Both men went in search of the principals, Skid Johnson and Bonny Kane, each role requiring actors who could play comedy as well as drama and who could sing and dance.
Skid Johnson is a heavy-drinking comic in a down-and-out song-and-dance group whose talents are being eaten away by too much liquor and too little ambition. Skid is a tall, rawboned, hard-dancing, singing clown in checked baggy trousers, bulbous red-putty nose, trick collar and tie who’s seen it all in musical-comedy road shows. As the play opens, he’s traveling in the sticks in a burlesque show, getting by—barely—with any job that comes his way.
His wife, Bonny, is hot-tempered. She is young and pretty with golden-red hair, born on the road to an entertainer mother and sent off to her aunt’s to get away from the world of dingy hotels and cold railroad stations only to run away, at sixteen, to join a third-rate musical show. Bonny’s talent and freshness as a singer and dancer propel her out of the chorus into Skid’s troupe as the leading lady, into Skid’s arms, and into marriage. Her sole ambition: to get for Skid the break and recognition he deserves in a Broadway show. Bonny pushes Skid in his work, ignoring his infidelity with a showgirl in the company. When the long-sought offer comes from Charles Dillingham, Skid leaves for New York, leaving Bonny behind, who watches as her husband’s fame, and New York speakeasies, almost destroy him, body and soul.
Bonny sets her divorce in motion and begins a new life with a devoted, loving cattleman until she is drawn back to New York and to Skid when she is asked to help sober him up for an important opening. Skid finds redemption in his n
eed for his wife and her willingness “to stick” with him.
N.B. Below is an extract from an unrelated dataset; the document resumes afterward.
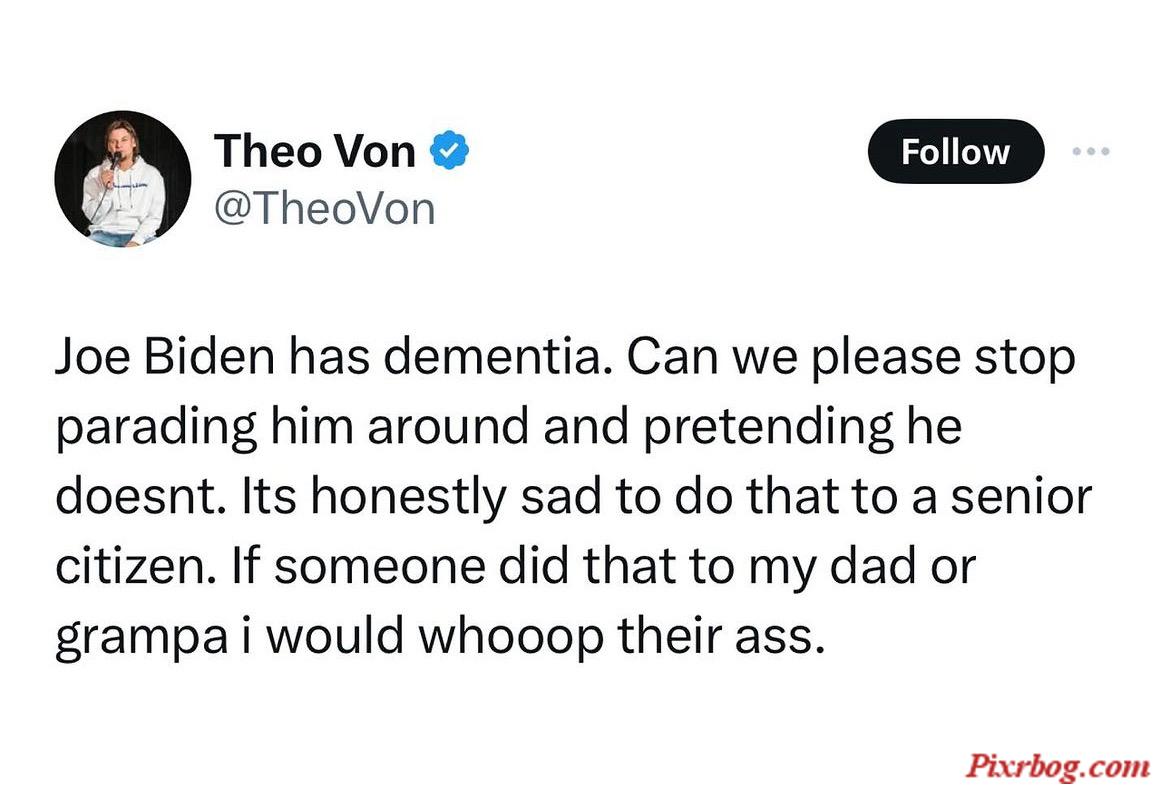Screen dimensions: 1170x799
Task: Click the blue verified checkmark badge
Action: point(449,150)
On opening night he goes onstage with Bonny watching in the wings, calling to him between numbers, “Atta boy, Skid. Keep it up, Skid. You’re knockin’ ’Em cold.” And then she is with him on the stage, dancing with him in the spotlight before a full house, doing a soft shoe together, side by side, hearing Skid’s labored breath, seeing his straining eyes, and, as they dance, asking him if he can make it.
“I can; if you stick.”
Bonny to Skid: “I’ll stick.”
“For good?” he asks.
Her yes almost stops him, and then they are in the wings after an encore. Bonny says, “I guess it’s like the guy that spliced us said, ‘For better or for worse.’ ”
“Yeah,” Skid says. “Better for me and worse for you.”
• • •
For the role of Skid, Hopkins hired Hal Skelly, a musical comedian with little experience in serious drama. Hopkins saw in him an “engaging, lovable quality which was essential to the part.”
Skelly’s life resembled Skid’s. He had toured the circuits beginning at age fourteen; he was studying to be a priest at St. Bess College near Davenport, Iowa, when he’d run away with a troupe of actors. Skelly performed in comic operetta and became a leading comedian, getting to know life on the circuit touring in Honolulu, Shanghai, Tokyo, and the Philippines with Raymond Teale’s musical comedy company. He’d worked as a barker and traveled from Iowa to Oregon with Dr. Rucker’s All-Star Comedians medicine show, selling an elixir for a dollar a bottle that he concocted from port wine, Rochelle salts, and water, while the company performed Hamlet and The Banker’s Daughter.
• • •
George Watters had seen Barbara Stanwyck’s performance in The Noose and told Hopkins about her. She had the “sort of rough poignancy” Hopkins wanted for Bonny.